-- START Given records --
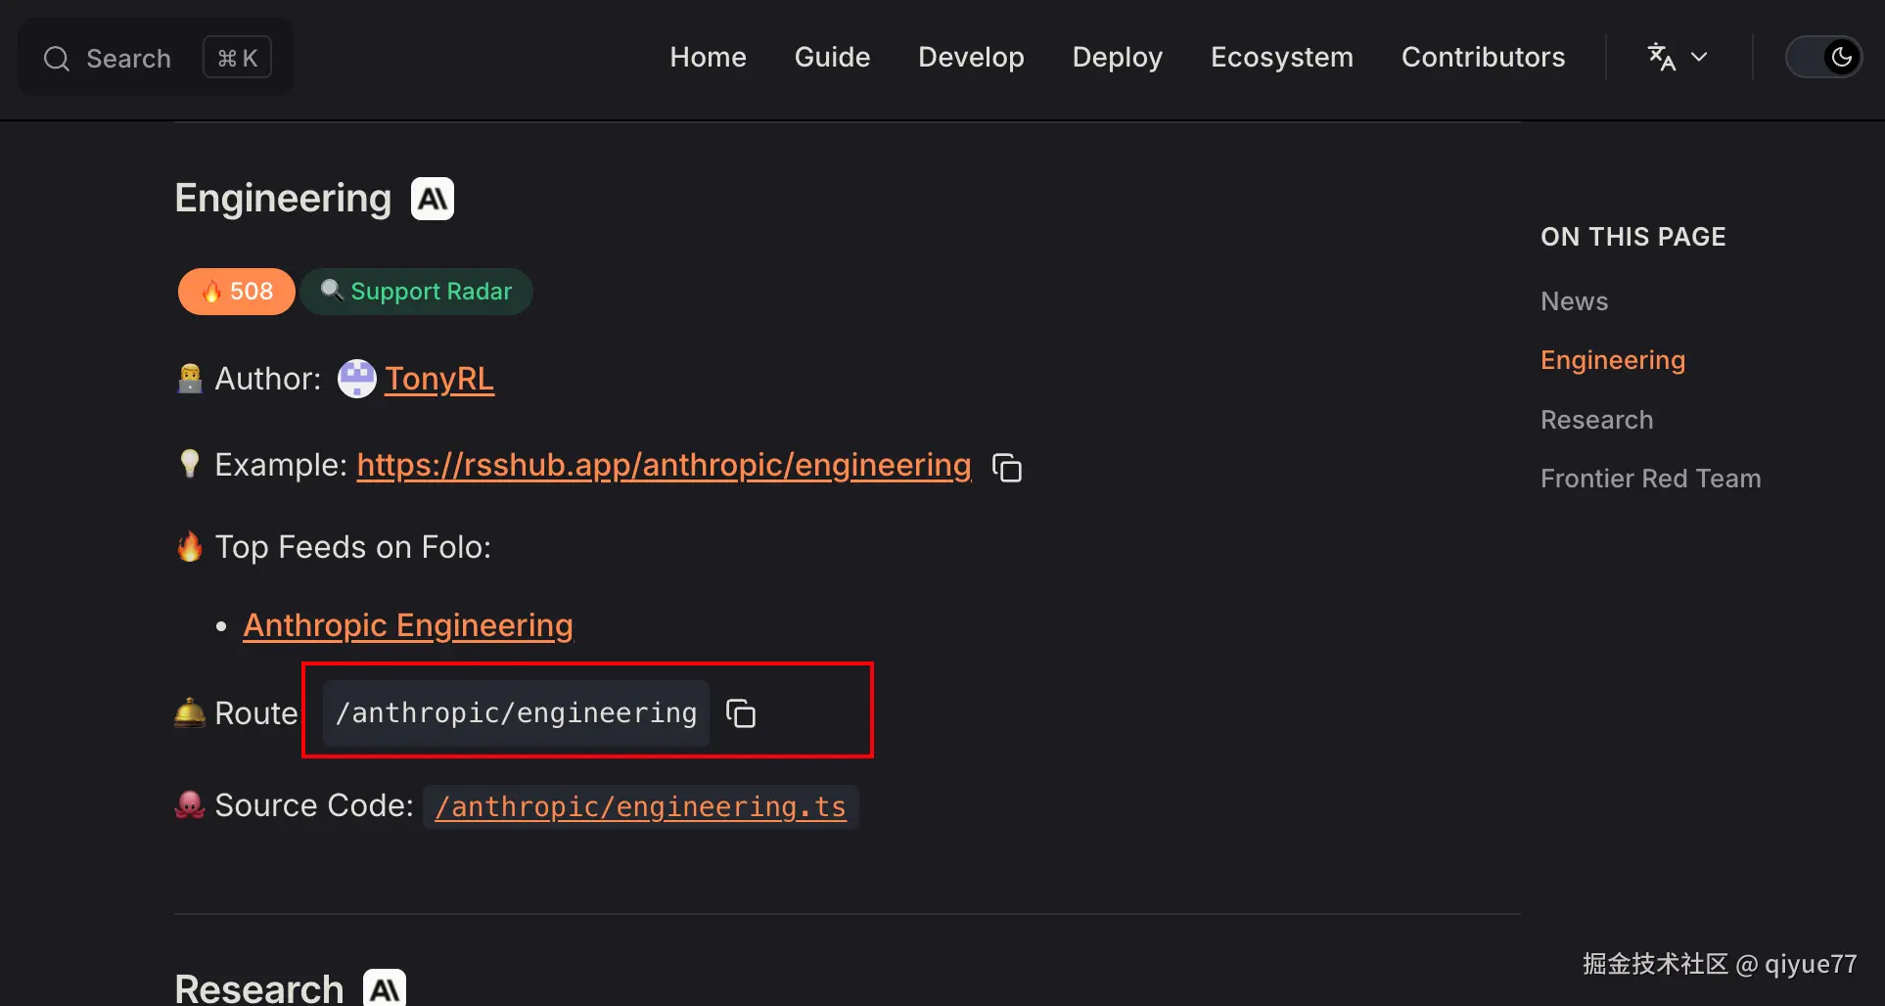Click the Anthropic logo beside Research heading
The width and height of the screenshot is (1885, 1006).
385,988
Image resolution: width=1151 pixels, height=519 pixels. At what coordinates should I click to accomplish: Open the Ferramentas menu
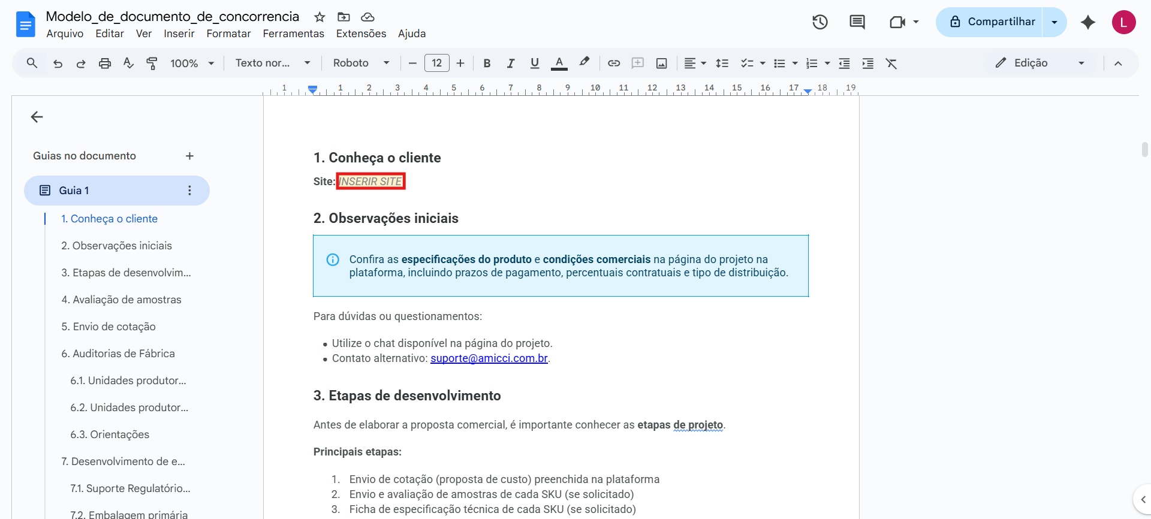point(293,34)
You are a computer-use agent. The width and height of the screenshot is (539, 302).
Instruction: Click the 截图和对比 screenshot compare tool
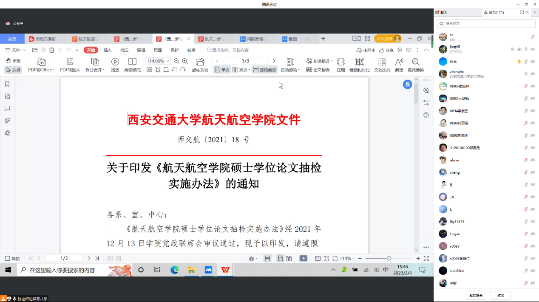point(359,65)
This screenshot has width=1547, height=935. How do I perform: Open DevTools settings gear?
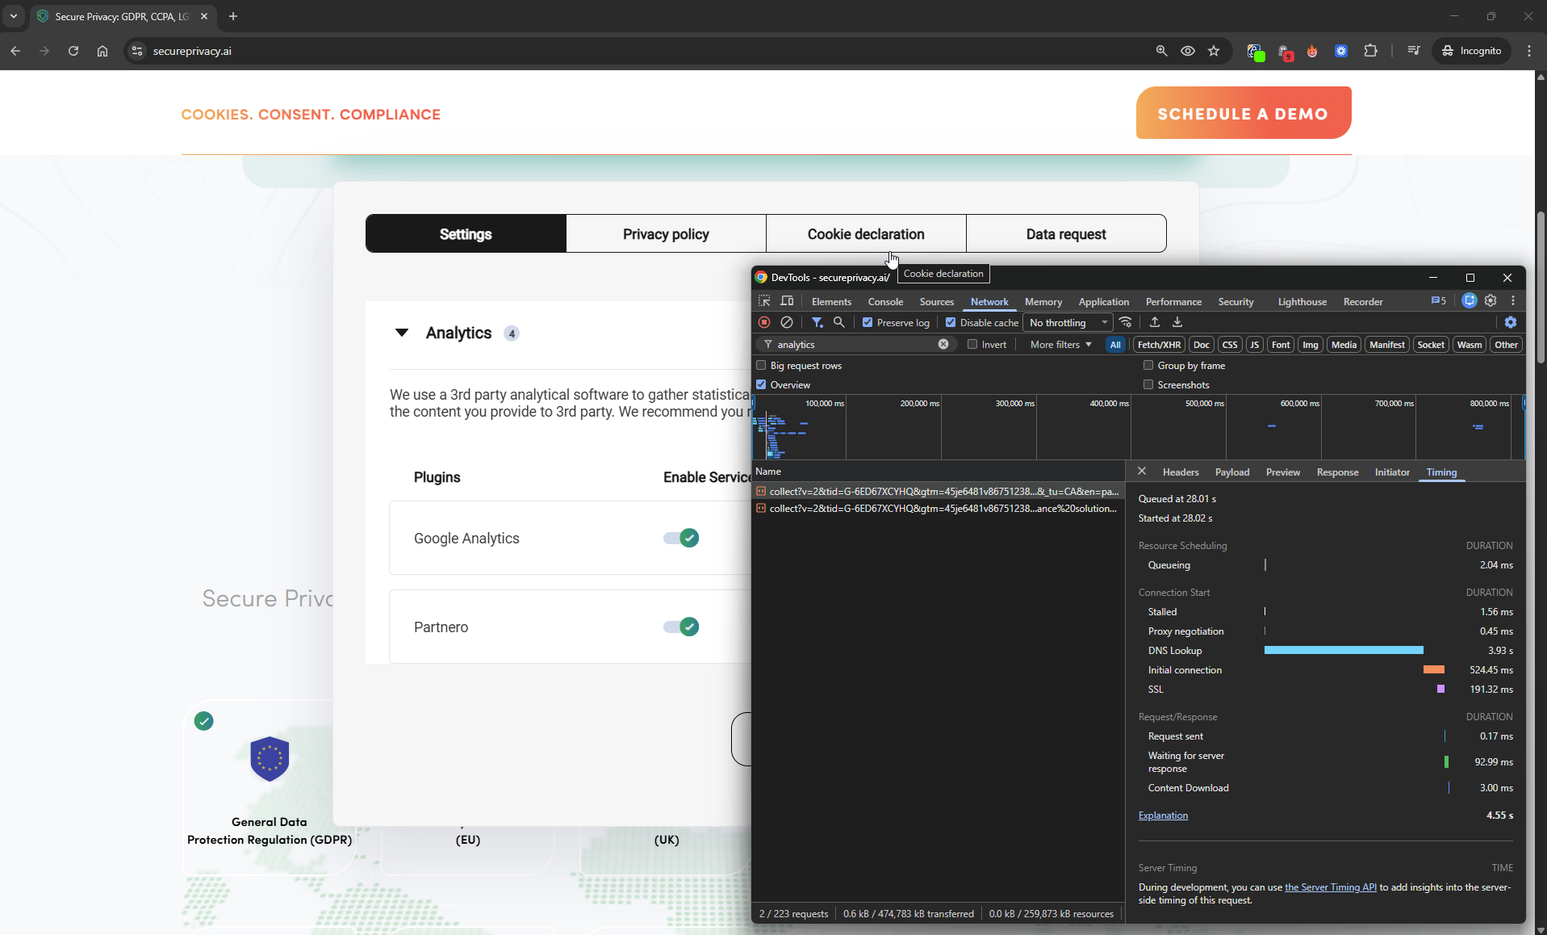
-- END Given records --
**What you need to do**
Convert the data above into a JSON list of strings, one string per line, omitting blank lines and leaving the pictures out.

**Solution to this exercise**
[
  "Click the Anthropic logo beside Research heading",
  "The width and height of the screenshot is (1885, 1006).",
  "385,988",
  "Image resolution: width=1151 pixels, height=519 pixels. At what coordinates should I click to accomplish: Open the Ferramentas menu",
  "point(293,34)",
  "You are a computer-use agent. The width and height of the screenshot is (539, 302).",
  "Instruction: Click the 截图和对比 screenshot compare tool",
  "point(359,65)",
  "This screenshot has width=1547, height=935. How do I perform: Open DevTools settings gear?"
]